Ireland’s housing challenge is well documented. Demand continues to outpace supply, national delivery targets remain ambitious and the need for new homes spans major cities, regional centres and smaller towns alike. In response, there is no shortage of policy focus, funding mechanisms or development pipeline. These dynamics are being felt across both private and publicly supported housing delivery, although the specific constraints and funding structures may differ.
Yet across the market, a consistent pattern is emerging. While schemes are being brought forward, the rate at which they are progressing from concept to construction remains uneven. Projects are taking longer to mobilise, more are being reworked at pre-construction stage and some are pausing altogether as developers reassess viability, risk and timing.

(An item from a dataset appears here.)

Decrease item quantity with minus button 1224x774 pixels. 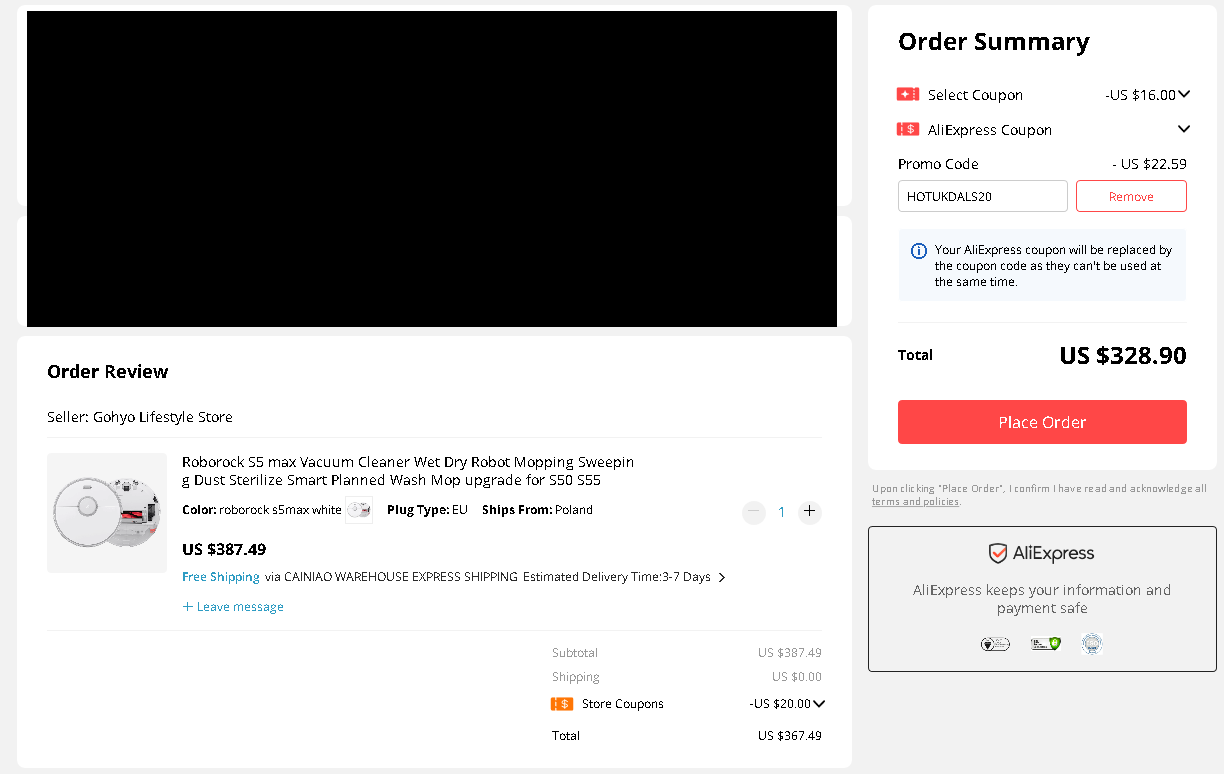point(754,512)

This reflects a fundamental shift in how housing delivery is playing out in practice. The question is no longer simply how much can be planned, but which schemes proceed, on what terms and at what pace. Understanding that distinction is critical, because it is here - in the transition from pipeline to delivery - that Ireland’s housing challenge is now most clearly defined.
“Across the Irish market, the issue is rarely whether schemes are needed. It’s whether they are viable to deliver in current conditions. That’s where many projects are now being tested rigorously.”
A System Under Pressure - and How It Shapes Decisions
Delivering housing at scale is rarely constrained by a single factor. More often, it reflects the interaction of multiple pressures across the development lifecycle, and how those pressures influence decision-making at key stages of a project.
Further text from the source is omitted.